А ведь он держится из последних сил. Мысль отдается в теле всплеском жалости и уважения, сплетенных в странном симбиозе.
— Налить тебе чего-нибудь? — спрашиваю я, припомнив давнишний способ Эрика приходить в себя после стресса.
— Не нужно, — отвечает он, зябко потирая кисти. — Я что-то пил на балу, и если смешаю, то боюсь выключиться. Ты сейчас поедешь к Лерою?
— Смысл? — кривлюсь. Мальчик сейчас спит, сообщения о его состоянии должны поступать на комм исправно. — Потерплю до утра. Нужно сообщить Нару, но мне жаль его будить.
— Что с ним сейчас? — тоскливо спрашивает Эрик, не уточняя, с кем именно.
— Без изменений, — автоматически сверившись с коммом, говорю я. — Еще может быть масса неприятностей, но операцию он пережил и кровопотерю — тоже.
Осторожное облегчение на угловатом лице проявляется незамедлительно, и так же быстро исчезает.
— А мы... со мной что теперь? — не глядя на меня, уточняет Эрик. Словно не знает, чего от меня ожидать. И, признаться, я на миг задумываюсь о том, что ждало бы меня, окажись я в том же положении на Барраяре.
— А тебя мы будем вытаскивать, — стараясь говорить спокойно, отвечаю, — искать ту мразь, что разыграла весь этот спектакль с тобой в главной роли.
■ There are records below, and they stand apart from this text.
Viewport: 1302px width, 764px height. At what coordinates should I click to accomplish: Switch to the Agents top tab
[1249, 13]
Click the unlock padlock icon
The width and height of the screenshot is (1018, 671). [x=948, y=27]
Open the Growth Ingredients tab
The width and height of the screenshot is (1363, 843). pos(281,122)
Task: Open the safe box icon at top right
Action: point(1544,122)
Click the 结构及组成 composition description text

Или, — не выдерживаю, — ты ожидал другого?
— Даже если не я это сделал, получается, ударили его все равно из-за меня? — размышляет Эрик. — Я бы не удивился, если...
В повисшей паузе читается все. "Если бы ты, Иллуми Эйри, испугался за своего ребенка так, что разделался со мной под горячую руку."
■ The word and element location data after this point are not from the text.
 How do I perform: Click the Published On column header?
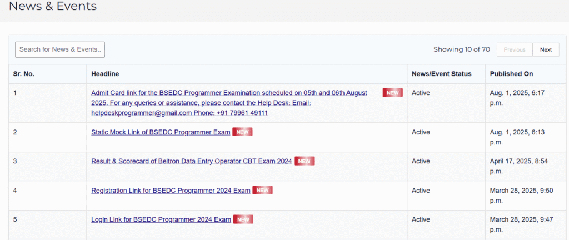[512, 74]
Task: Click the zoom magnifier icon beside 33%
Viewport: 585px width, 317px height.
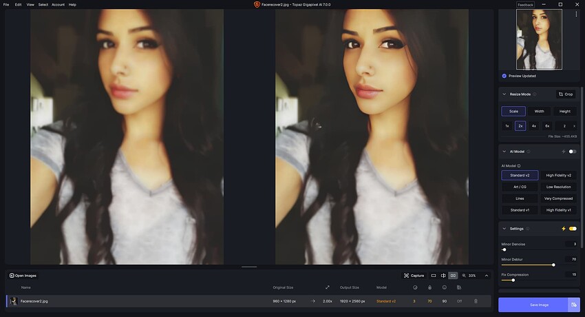Action: (x=464, y=276)
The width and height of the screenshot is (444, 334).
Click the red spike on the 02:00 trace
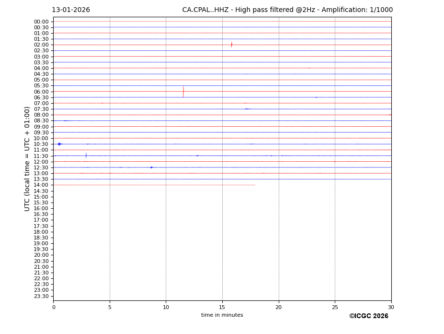tap(231, 45)
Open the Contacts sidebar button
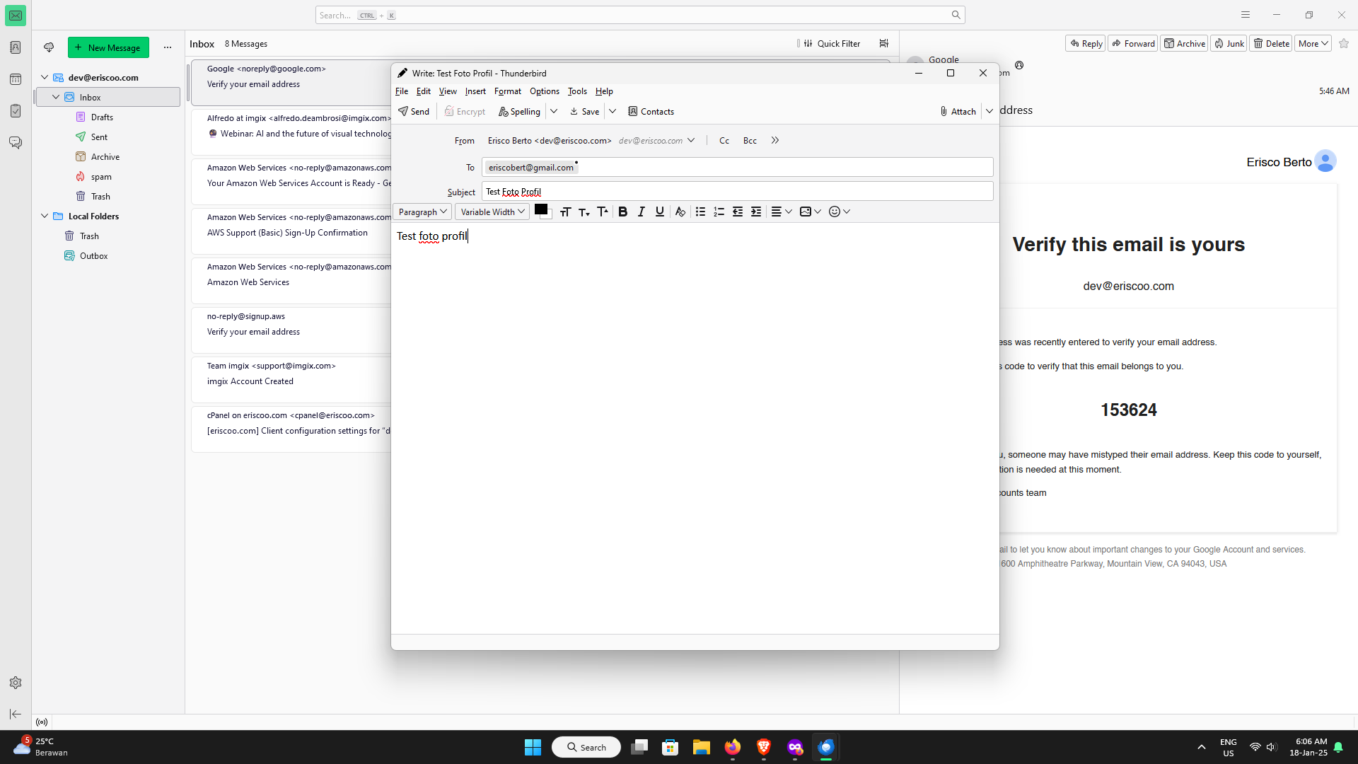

— Если мы сейчас примемся выяснять, из-за кого ударили Лери, — невесело усмехнувшись, обрисовываю я свою позицию, — то увязнем в вероятностях. Может, это из-за моих денег, а может, из-за его будущего, кто может сказать наверняка? Я тебе буду благодарен, если не станешь считать меня всепрощенцем. Если бы ты был виновен...
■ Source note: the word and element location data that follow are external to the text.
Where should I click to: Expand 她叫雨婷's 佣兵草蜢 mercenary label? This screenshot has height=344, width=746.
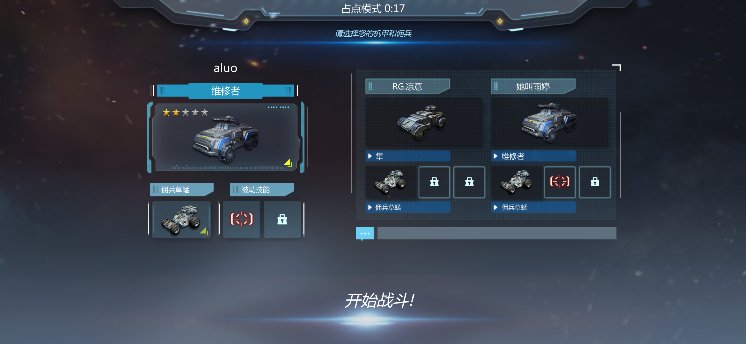[533, 207]
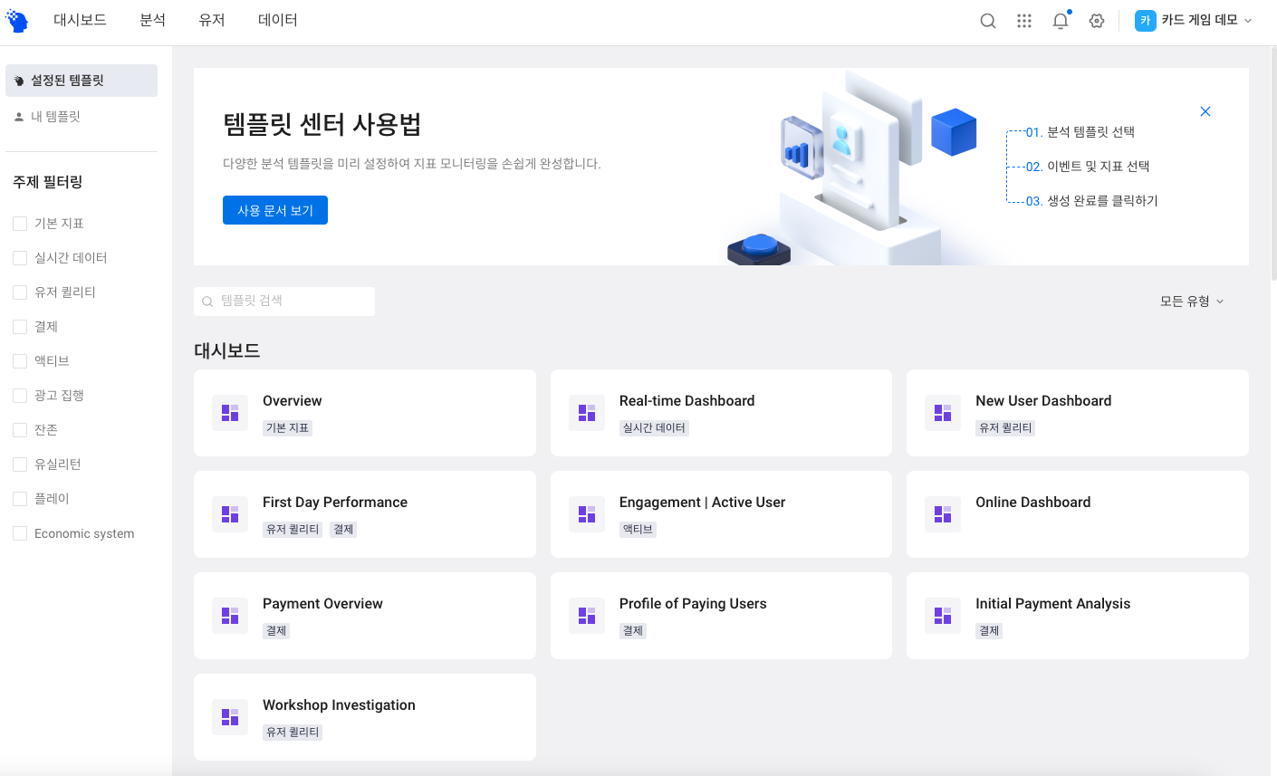Enable the Economic system filter
Viewport: 1277px width, 776px height.
click(x=18, y=533)
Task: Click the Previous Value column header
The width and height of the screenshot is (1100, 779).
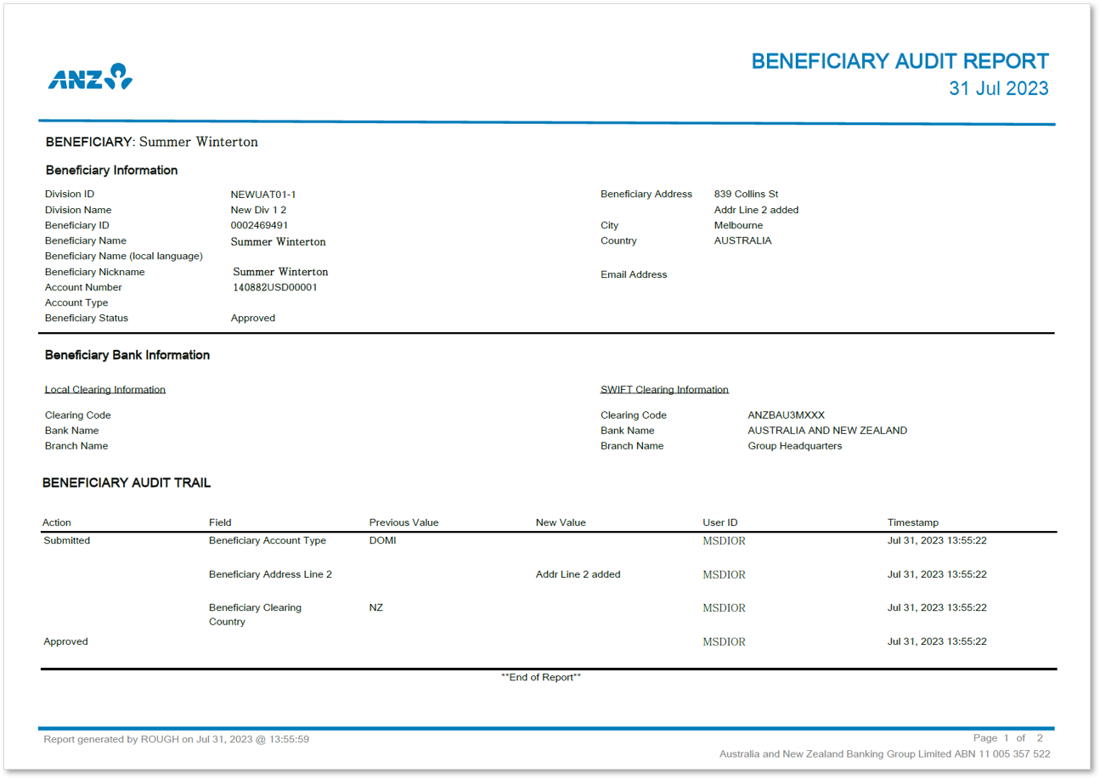Action: click(404, 522)
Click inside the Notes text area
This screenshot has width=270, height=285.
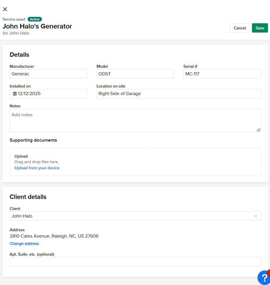(135, 120)
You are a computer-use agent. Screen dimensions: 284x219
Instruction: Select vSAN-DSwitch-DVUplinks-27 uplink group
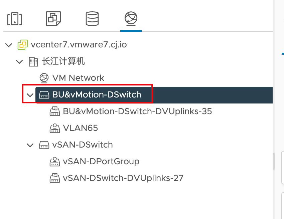tap(123, 178)
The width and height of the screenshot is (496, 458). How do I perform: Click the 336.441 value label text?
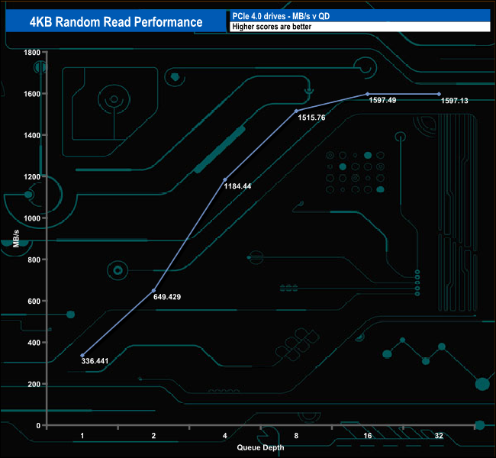click(x=95, y=361)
Я недоговариваю. Только угроз сейчас и не хватало. Но в комнате словно темнеет на мгновение, а Эрик морщится.— Если бы я убил кого-то в ответ на оскорбление, — резко отвечает он, — то признался бы сразу. Иначе его не смоешь.Повисает тягостная тишина.— Это я так, — помолчав, добавляет Эрик. — Я не убиваю детей. Но ты... поступай, как сам решишь. Я не хочу, чтобы от меня тебе были неприятности.
Вот что он имеет в виду? Что я ему ничего не должен, и если сейчас долг призывает меня одновременно к защите сына и чужака, то выбор должен быть очевиден, а Эрик его поддержит и поймет?Слов у меня нет, по крайней мере, пристойных.
— Ты мне выдаешь карт-бланш? — уточняю я, не веря собственным ушам. — Знаешь, что охранник ни словом не погрешил против истины: между тобой и приговором — только я, и все равно говоришь мне: занимайся, мол, Старший Эйри, своими делами, а на меня не оборачивайся?